Viggers said down-to-earth Mammy in “Wiley” is close to who she is in real life, so she found playing strict Miz Forrest to be “more of a challenge. It was nice to play someone with a little mean streak in her,” she said, laughing.

Other challenges arose for both director and cast. In “Wiley and the Hairy Man,” written by Jack Stokes, “the tempo needs to create the excitement and the drive of the play,” Atkins said. “It’s done in rhyme, but I didn’t want it to become singsongy, so we worked a lot on the rhythms, the rhythm of the land. We did a lot of theater games--these are city kids, and some have no concept of the darkness and foreboding (atmosphere) of a swamp. We listened to tapes, and I tried to get them to be ‘earthy.’

“We did lots of floor work,” he added, “sort of becoming one with the muck.”

● Given data:
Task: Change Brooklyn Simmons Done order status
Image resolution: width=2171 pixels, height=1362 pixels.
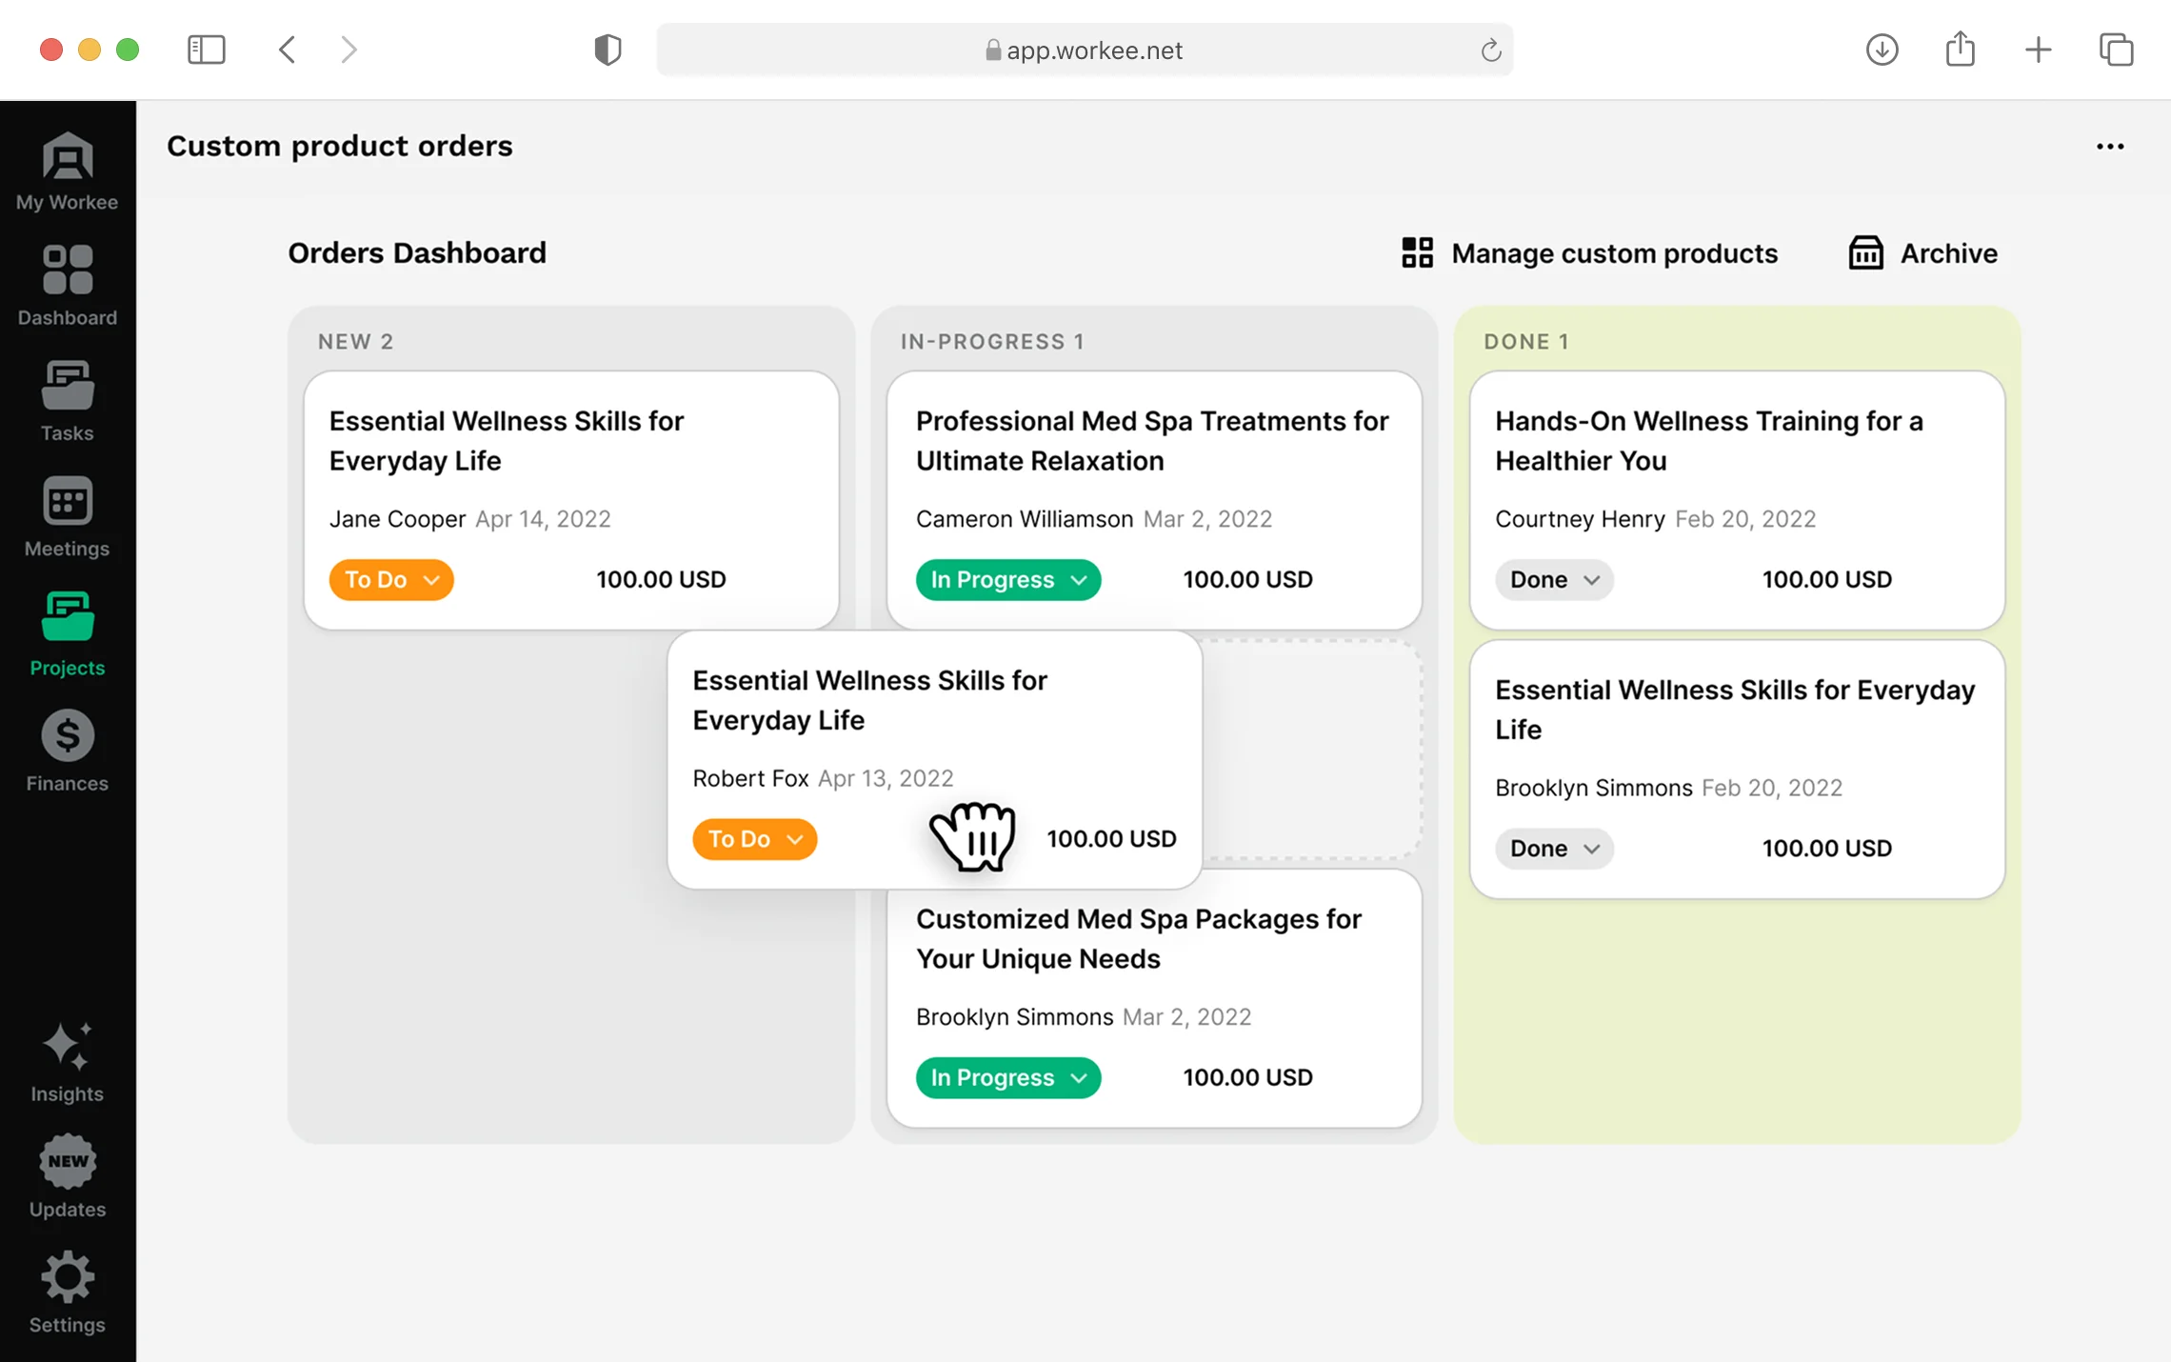Action: pos(1553,848)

● Stated exercise: Resume the article about the staging of “Wiley and the Hairy Man” after its final sentence, writing the next few paragraphs in the same journalistic style.

● Exercise answer:
The set had to be versatile enough to serve both plays, because there is no intermission. So veteran designer Dwight Richard Odle created a “gigantic ground cover that can be played in and on and around,” Atkins said. “For ‘Stone Soup,’ the actors pull down the ground covering, and it reveals a portico, door and windows of a Southern mansion. The conjuring pot is used as the soup pot.”

Atkins, 36--an instructor, director and actor who works with the Young Conservatory Players and other adult and youth theaters--finds the youth groups to be the most rewarding.

“People say if you work with kids you stay young,” he said. “It’s so true.”

He is happy with his 10-member cast, ranging from 10 years old to adult. “We’ve been in rehearsal about six weeks, “ he said, “but that’s only three times a week. Add up the hours and it’s not a lot.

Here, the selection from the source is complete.